论文标题
Mu $^{2} $ slam:多任务,多语言语音和语言模型
Mu$^{2}$SLAM: Multitask, Multilingual Speech and Language Models
论文作者
论文摘要
我们提出了Mu $^{2} $ SLAM,这是一种多语言序列到序列模型,在未标记的语音,未标记的文本和监督的数据中共同训练,跨越了自动语音识别(ASR),自动语音翻译(AST)和机器翻译(MT),以100多种语言使用。通过利用语音作为目标的量化表示,Mu $^{2} $ SLAM用序列到序列掩盖的剥落的deno目标来训练语音文本模型,类似于解码器的T5和掩盖的语言建模(MLM)在该模型上的目标(MLM),同时使用编码和文本进行了交流的模型,并在内部使用了交叉的模型。在COVOST AST上,Mu $^{2} $ SLAM为在公共数据集中训练的模型建立了新的最先进的模型,从而在上一个最佳的XX-EN翻译上提高了1.9个BLEU点,而EN-XX翻译在1.1 BLEU点上进行了改进。在Voxpopuli ASR上,尽管使用了相对较弱的序列到序列体系结构,但我们的模型与RNN-T解码器微调的MSLAM模型的性能相匹配。在理解任务的文本上,我们的模型在XNLI上的MSLAM超过6 \%,越来越接近XNLI和Tydiqa上可比容量的MT5模型的性能,为所有语音和文本理解任务的单一模型铺平了道路。

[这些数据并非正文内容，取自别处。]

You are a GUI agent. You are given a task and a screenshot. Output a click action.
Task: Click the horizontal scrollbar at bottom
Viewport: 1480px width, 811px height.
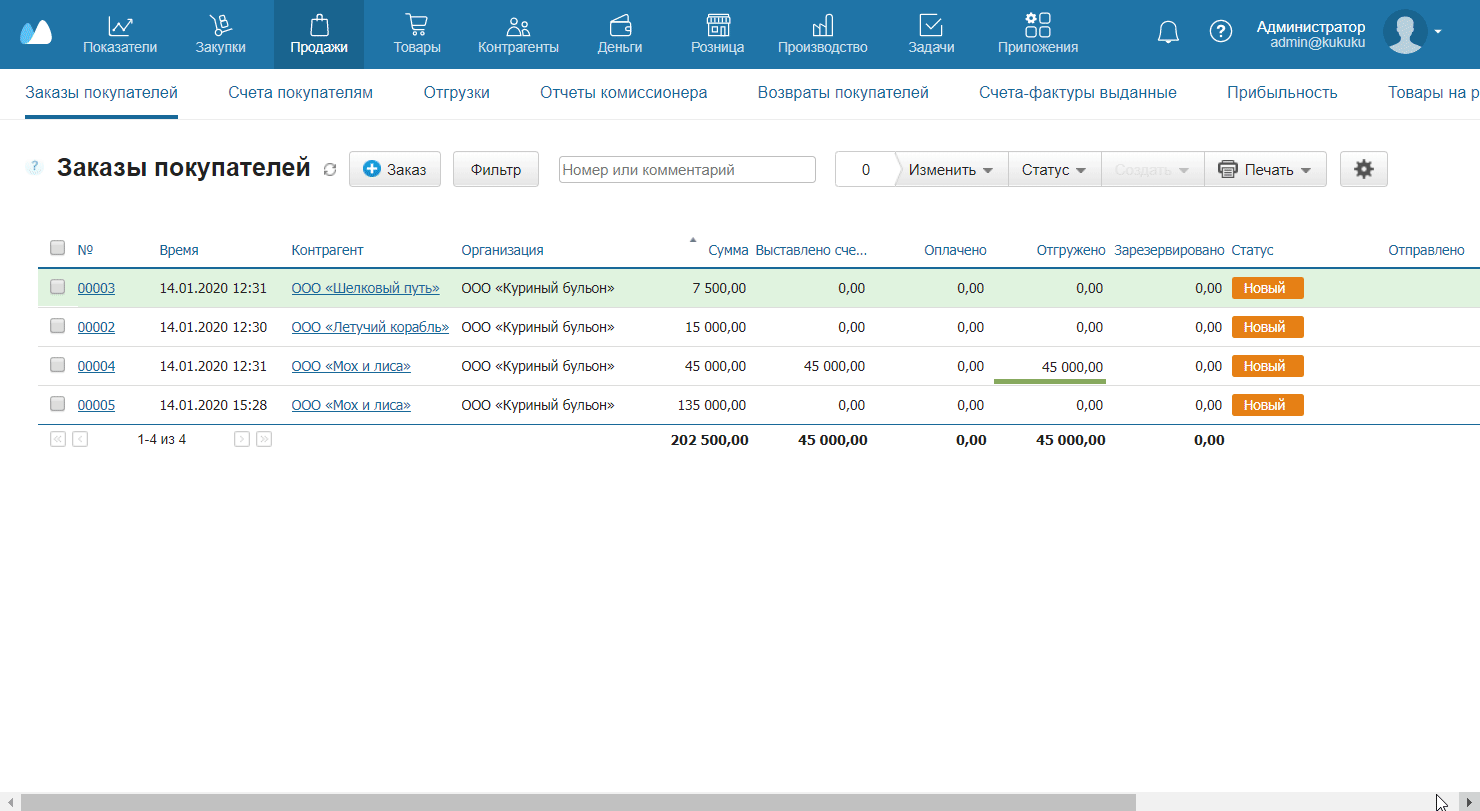coord(578,802)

We present Mu$^{2}$SLAM, a multilingual sequence-to-sequence model pre-trained jointly on unlabeled speech, unlabeled text and supervised data spanning Automatic Speech Recognition (ASR), Automatic Speech Translation (AST) and Machine Translation (MT), in over 100 languages. By leveraging a quantized representation of speech as a target, Mu$^{2}$SLAM trains the speech-text models with a sequence-to-sequence masked denoising objective similar to T5 on the decoder and a masked language modeling (MLM) objective on the encoder, for both unlabeled speech and text, while utilizing the supervised tasks to improve cross-lingual and cross-modal representation alignment within the model. On CoVoST AST, Mu$^{2}$SLAM establishes a new state-of-the-art for models trained on public datasets, improving on xx-en translation over the previous best by 1.9 BLEU points and on en-xx translation by 1.1 BLEU points. On Voxpopuli ASR, our model matches the performance of an mSLAM model fine-tuned with an RNN-T decoder, despite using a relatively weaker sequence-to-sequence architecture. On text understanding tasks, our model improves by more than 6\% over mSLAM on XNLI, getting closer to the performance of mT5 models of comparable capacity on XNLI and TydiQA, paving the way towards a single model for all speech and text understanding tasks.